REQUIRED WORK: Below are some entries. Repeat exactly the lines from the one with "The height and width of the screenshot is (477, 640)." through the one with "The width and height of the screenshot is (818, 409).", and only those.

-------- GIVEN RECORDS --------

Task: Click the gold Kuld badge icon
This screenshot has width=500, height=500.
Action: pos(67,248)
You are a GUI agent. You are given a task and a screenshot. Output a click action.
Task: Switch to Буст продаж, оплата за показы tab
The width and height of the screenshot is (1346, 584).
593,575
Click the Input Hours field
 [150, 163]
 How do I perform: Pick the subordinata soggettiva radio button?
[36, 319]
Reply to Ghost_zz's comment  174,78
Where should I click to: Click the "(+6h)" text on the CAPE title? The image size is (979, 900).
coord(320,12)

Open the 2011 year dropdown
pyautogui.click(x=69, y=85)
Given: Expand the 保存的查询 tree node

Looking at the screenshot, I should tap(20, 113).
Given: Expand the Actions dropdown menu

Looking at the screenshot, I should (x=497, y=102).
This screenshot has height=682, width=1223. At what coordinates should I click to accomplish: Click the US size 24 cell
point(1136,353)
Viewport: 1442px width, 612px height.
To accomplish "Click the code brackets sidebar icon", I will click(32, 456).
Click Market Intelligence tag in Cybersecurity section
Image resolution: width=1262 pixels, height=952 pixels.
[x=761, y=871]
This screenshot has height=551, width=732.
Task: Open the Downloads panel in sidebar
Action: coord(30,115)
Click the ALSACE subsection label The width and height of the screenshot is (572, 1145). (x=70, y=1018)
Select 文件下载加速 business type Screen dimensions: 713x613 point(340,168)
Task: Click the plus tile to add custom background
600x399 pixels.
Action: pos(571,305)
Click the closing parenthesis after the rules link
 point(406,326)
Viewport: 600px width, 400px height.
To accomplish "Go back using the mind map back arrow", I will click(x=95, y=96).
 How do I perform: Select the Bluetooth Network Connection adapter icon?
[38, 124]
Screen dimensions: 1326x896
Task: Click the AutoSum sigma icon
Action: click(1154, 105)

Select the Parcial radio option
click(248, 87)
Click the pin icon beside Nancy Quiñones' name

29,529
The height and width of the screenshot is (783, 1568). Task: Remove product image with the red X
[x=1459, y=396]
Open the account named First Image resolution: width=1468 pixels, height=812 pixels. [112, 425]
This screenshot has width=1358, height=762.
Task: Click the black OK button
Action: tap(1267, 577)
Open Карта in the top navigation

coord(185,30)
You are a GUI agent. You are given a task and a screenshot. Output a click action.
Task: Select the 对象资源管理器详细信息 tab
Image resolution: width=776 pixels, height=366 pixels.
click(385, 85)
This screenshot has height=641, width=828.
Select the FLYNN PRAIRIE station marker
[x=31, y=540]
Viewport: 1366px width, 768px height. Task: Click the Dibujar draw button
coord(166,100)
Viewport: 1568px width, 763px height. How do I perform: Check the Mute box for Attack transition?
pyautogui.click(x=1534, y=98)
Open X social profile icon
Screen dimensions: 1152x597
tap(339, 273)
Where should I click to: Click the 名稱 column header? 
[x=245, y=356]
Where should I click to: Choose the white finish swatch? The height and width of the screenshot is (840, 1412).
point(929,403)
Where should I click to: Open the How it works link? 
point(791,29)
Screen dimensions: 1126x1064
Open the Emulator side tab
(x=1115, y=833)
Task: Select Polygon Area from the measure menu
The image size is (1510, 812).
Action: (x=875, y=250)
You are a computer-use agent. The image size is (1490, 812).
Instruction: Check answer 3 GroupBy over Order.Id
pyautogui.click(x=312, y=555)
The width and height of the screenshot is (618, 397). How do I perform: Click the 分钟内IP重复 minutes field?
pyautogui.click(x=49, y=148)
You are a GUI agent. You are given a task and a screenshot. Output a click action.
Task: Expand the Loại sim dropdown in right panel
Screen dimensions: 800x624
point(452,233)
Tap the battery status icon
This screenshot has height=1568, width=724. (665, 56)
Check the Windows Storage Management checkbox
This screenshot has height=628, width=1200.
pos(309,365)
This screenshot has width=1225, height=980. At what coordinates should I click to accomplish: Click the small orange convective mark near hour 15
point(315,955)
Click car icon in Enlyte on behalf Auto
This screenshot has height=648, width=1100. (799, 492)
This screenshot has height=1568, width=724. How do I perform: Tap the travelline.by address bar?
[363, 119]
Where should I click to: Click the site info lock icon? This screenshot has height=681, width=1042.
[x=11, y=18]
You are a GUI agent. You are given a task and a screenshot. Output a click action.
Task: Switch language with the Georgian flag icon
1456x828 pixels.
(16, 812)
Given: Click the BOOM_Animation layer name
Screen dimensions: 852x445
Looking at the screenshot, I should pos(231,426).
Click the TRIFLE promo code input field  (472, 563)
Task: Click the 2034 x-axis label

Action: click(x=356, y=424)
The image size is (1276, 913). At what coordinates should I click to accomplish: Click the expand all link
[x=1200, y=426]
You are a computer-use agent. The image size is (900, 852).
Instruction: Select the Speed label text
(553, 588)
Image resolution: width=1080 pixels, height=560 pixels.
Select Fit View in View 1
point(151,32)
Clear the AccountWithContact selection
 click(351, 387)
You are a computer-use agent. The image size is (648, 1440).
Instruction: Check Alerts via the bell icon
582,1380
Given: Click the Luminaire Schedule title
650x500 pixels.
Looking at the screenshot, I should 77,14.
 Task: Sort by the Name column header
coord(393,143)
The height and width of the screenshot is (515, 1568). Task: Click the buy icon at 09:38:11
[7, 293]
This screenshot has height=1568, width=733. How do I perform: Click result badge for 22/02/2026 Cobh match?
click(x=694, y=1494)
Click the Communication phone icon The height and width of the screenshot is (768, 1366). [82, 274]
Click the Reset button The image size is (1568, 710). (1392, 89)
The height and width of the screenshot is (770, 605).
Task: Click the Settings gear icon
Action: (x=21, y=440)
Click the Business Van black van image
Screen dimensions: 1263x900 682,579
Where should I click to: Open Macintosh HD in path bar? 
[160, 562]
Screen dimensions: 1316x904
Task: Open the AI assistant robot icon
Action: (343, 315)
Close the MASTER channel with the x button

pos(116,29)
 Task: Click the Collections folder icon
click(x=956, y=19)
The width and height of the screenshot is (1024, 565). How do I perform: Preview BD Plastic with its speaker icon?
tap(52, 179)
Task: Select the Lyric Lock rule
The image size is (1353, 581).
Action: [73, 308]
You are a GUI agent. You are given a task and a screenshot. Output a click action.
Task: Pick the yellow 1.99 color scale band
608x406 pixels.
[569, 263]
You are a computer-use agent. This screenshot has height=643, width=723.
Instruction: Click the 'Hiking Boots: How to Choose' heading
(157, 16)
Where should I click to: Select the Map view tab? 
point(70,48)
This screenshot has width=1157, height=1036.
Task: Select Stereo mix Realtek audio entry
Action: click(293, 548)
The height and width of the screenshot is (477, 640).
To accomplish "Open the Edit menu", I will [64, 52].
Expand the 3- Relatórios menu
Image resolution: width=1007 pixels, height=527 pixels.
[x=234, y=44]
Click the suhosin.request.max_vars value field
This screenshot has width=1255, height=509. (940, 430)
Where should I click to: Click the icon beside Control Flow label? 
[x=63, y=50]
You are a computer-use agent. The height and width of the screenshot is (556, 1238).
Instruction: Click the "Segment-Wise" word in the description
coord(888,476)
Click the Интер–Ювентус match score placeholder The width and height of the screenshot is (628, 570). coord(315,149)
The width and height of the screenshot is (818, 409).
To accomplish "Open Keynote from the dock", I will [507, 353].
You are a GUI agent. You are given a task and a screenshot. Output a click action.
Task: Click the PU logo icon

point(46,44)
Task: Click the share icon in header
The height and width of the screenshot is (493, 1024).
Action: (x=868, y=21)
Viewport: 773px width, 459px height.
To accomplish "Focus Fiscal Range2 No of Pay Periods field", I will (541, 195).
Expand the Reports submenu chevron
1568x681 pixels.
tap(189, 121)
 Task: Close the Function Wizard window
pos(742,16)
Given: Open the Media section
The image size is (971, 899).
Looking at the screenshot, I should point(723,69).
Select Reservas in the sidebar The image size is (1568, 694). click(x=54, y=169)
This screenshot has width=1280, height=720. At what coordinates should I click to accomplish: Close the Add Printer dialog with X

--------

RESPONSE BOX:
The height and width of the screenshot is (477, 640).
To accomplish "Open the Edit menu", I will [64, 52].
Expand the 3- Relatórios menu
Image resolution: width=1007 pixels, height=527 pixels.
[x=234, y=44]
Click the suhosin.request.max_vars value field
This screenshot has width=1255, height=509. (940, 430)
Where should I click to: Click the icon beside Control Flow label? 
[x=63, y=50]
You are a computer-use agent. The height and width of the screenshot is (556, 1238).
Instruction: Click the "Segment-Wise" word in the description
coord(888,476)
Click the Интер–Ювентус match score placeholder The width and height of the screenshot is (628, 570). coord(315,149)
The width and height of the screenshot is (818, 409).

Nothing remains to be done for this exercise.